CAN hardware filtering refers to the process of filtering messages transmitted on the CAN bus at the hardware level of the CAN controller. The following example uses our company’s CAN to Ethernet device ECAN-E01/ECAN-E01S. Our company’s CAN to Ethernet device ECAN-E01/E01S device supports setting 14 sets of hardware filtering.

Configure the filter parameters through the host computer.

Configuration item description:

1. Enable option: Check to enable the filter, uncheck to disable the filter.

2. Filter mode selection: There are 2 filter modes, the first is mask bit filtering, and the second is identifier list filtering.
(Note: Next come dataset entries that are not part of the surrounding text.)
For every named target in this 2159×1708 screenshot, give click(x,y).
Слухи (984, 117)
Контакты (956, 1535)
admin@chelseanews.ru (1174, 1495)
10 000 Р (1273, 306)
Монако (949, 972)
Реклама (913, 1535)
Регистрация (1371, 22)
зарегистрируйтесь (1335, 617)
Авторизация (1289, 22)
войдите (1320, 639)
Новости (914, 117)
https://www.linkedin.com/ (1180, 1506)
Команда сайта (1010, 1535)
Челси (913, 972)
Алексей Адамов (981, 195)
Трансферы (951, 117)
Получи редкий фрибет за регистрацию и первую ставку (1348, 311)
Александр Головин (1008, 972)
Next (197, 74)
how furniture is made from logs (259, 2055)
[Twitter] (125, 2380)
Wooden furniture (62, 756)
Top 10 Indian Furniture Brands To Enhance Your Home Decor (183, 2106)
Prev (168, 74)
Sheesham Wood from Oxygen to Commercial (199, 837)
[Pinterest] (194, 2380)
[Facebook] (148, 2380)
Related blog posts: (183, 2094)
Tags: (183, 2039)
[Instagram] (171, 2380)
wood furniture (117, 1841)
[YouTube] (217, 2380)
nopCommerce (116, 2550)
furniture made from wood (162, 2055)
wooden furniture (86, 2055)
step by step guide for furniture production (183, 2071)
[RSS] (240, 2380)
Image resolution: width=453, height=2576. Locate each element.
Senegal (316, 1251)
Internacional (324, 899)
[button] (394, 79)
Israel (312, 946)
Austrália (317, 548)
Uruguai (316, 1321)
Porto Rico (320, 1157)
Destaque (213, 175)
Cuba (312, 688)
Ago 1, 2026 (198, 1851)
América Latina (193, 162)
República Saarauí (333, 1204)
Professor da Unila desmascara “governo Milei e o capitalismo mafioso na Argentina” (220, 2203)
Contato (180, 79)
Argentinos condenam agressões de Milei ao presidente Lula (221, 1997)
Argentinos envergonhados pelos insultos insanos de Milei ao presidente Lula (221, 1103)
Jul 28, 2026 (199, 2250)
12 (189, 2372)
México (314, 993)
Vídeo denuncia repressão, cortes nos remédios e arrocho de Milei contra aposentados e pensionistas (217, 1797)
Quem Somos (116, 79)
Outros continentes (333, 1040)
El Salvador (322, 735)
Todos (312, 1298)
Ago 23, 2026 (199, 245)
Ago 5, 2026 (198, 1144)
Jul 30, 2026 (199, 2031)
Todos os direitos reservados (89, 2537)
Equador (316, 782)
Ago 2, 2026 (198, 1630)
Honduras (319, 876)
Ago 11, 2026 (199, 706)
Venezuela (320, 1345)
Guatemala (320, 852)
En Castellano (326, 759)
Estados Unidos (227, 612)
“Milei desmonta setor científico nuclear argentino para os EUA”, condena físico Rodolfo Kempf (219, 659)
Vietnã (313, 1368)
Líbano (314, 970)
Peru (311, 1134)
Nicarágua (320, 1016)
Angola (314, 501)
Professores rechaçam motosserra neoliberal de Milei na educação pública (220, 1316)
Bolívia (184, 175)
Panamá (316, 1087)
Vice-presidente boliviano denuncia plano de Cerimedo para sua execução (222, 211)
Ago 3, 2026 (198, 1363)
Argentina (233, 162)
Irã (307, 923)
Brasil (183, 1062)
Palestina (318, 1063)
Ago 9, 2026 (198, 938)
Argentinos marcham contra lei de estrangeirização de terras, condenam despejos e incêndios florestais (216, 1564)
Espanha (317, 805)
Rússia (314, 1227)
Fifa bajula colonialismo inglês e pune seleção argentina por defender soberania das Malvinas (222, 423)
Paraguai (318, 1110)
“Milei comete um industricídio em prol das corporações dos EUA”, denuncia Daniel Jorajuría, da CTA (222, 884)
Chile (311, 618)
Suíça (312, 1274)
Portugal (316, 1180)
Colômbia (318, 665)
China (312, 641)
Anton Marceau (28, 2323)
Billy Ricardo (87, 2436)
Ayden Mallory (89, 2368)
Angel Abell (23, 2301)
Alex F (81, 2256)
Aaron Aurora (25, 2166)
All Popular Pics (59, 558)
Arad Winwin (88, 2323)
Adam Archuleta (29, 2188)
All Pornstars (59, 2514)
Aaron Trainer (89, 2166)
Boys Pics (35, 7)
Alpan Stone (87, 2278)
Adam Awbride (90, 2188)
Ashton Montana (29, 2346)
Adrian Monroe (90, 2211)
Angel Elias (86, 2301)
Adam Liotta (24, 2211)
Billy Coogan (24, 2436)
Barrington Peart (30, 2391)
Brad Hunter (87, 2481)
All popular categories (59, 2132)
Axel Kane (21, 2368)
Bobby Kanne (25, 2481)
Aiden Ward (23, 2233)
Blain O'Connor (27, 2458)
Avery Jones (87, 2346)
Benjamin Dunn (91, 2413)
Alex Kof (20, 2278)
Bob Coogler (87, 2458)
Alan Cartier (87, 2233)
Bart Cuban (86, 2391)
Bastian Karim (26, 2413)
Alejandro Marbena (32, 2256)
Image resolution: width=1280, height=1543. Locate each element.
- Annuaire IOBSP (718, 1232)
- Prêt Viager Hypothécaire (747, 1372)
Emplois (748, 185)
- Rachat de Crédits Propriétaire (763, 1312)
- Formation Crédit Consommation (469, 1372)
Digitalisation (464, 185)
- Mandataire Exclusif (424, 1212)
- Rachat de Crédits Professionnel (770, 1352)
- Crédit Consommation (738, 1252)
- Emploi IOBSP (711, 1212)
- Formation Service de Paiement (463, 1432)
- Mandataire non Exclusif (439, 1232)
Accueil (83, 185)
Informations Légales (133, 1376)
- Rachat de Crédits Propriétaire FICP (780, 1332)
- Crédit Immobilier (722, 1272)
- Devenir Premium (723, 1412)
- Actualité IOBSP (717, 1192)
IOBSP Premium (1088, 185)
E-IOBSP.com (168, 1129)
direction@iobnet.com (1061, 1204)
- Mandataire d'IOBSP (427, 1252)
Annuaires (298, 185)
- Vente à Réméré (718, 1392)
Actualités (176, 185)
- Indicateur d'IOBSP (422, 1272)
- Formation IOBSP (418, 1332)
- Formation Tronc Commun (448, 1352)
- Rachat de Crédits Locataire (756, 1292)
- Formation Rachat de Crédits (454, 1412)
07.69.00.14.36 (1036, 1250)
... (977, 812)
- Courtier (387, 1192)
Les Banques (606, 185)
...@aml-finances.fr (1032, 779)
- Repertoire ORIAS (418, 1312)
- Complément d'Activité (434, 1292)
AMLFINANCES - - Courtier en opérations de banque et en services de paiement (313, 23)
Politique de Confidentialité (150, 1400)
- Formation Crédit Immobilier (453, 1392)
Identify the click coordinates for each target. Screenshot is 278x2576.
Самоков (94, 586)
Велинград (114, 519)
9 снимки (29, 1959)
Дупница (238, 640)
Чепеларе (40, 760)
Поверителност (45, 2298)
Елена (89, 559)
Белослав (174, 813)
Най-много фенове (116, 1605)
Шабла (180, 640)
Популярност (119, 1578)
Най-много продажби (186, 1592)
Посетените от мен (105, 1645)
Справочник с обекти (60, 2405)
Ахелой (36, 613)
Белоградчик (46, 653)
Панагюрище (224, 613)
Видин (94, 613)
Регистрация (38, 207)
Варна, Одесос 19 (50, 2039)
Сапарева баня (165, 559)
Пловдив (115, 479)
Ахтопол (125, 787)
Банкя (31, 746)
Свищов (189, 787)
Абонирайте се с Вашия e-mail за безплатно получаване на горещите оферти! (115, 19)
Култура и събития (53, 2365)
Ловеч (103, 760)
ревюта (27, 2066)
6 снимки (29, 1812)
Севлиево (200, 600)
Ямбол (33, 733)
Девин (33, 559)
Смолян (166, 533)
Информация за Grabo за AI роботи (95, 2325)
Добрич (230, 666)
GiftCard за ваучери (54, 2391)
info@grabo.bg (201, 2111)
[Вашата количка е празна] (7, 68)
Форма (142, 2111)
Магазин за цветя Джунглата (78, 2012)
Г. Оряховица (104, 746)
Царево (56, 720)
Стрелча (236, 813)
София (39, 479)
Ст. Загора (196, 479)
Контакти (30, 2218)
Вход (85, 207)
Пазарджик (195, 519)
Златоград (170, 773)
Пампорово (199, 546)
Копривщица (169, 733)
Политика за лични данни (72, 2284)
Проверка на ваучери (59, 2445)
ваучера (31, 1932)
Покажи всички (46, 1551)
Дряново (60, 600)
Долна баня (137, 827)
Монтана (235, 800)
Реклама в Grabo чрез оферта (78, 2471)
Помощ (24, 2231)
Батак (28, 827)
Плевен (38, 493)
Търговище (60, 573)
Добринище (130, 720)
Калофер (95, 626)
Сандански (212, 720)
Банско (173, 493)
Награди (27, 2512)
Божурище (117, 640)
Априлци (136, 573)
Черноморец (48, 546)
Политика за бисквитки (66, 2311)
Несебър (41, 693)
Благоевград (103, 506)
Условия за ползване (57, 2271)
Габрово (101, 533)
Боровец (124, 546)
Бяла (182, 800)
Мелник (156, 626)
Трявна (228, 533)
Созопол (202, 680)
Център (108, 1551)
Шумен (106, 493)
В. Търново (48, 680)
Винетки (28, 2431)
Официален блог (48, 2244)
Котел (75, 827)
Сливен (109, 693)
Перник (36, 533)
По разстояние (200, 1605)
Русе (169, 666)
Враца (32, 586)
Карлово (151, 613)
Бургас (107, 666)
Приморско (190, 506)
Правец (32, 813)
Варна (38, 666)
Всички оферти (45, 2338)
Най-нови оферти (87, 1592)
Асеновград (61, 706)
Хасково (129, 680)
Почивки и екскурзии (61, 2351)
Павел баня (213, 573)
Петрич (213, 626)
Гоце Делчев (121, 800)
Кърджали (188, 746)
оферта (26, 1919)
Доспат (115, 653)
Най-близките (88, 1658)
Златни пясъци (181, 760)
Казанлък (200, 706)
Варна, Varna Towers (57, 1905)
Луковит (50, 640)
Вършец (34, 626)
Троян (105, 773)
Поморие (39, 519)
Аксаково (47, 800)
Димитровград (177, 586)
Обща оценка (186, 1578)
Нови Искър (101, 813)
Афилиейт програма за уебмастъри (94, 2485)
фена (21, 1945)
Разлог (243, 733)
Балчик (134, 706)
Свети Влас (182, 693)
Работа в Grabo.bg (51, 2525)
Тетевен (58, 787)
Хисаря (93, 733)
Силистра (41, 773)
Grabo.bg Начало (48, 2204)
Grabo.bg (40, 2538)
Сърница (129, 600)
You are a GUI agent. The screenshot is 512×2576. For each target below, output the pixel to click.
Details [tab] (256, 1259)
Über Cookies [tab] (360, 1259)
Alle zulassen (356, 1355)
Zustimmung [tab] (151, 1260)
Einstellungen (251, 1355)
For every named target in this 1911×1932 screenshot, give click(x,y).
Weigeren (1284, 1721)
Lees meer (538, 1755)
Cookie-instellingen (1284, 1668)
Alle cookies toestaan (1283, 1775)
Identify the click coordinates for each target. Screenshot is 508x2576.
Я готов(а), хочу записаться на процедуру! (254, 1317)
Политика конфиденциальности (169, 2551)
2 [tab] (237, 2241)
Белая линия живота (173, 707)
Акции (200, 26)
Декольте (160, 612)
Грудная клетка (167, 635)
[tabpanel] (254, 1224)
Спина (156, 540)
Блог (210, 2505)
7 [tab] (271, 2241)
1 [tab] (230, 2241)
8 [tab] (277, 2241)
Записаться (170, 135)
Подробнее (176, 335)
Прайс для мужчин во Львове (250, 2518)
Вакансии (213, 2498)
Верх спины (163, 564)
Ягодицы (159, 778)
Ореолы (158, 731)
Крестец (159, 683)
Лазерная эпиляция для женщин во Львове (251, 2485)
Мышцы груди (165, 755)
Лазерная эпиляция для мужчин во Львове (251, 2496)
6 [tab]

Mask bit filtering: In this mode, the hardware filter uses a mask bit and an identifier to define which messages can pass. The mask bit determines which bits need to be matched and which bits can be ignored. If the received message identifier matches the identifier in the filter where the mask bit is 1, the message can pass. If a bit in the mask code is 0, the corresponding bit in the identifier match value does not have to match the corresponding bit in the identifier of the received frame.

Identifier list filtering: In this mode, the hardware filter creates a list of identifiers that are allowed to pass. The message will only be received if the identifier of the received CAN message completely matches an identifier in the list.

3. Bit width selection: one is 16bit and the other is 32bit.

4. IDHigh & IDLow: IDHigh (high 16 bits of CAN message identifier), IDLow (low 16 bits of CAN message identifier)

5. MaskHigh & MaskLow: MaskHigh (high 16 bits of mask used in hardware filter configuration), MaskLow (low 16 bits of mask used in hardware filter configuration)

RTR: Remote Transmit Request Bit. The RTR bit is used to distinguish between data frames and remote frames. In data frames, the RTR bit must be “dominant” (logical 0), indicating that this is a data frame containing actual data; while in remote frames, the RTR bit must be “hidden” (logical 1), indicating that this is a remote frame requesting the transmission of a data frame with a specific identifier, which does not contain actual data payload itself. Checked is logical 1, unchecked is logical 0.

IDE: Identifier extension bit. The IDE bit is used to distinguish between standard frame format and extended frame format. In a standard frame, the IDE bit is dominant (logic 0), indicating that this is a standard format data frame, using an 11-bit identifier; in an extended frame, the IDE bit is recessive (logic 1), indicating that this is an extended format data frame, using a 29-bit identifier. Checking is logic 1, and unchecking is logic 0.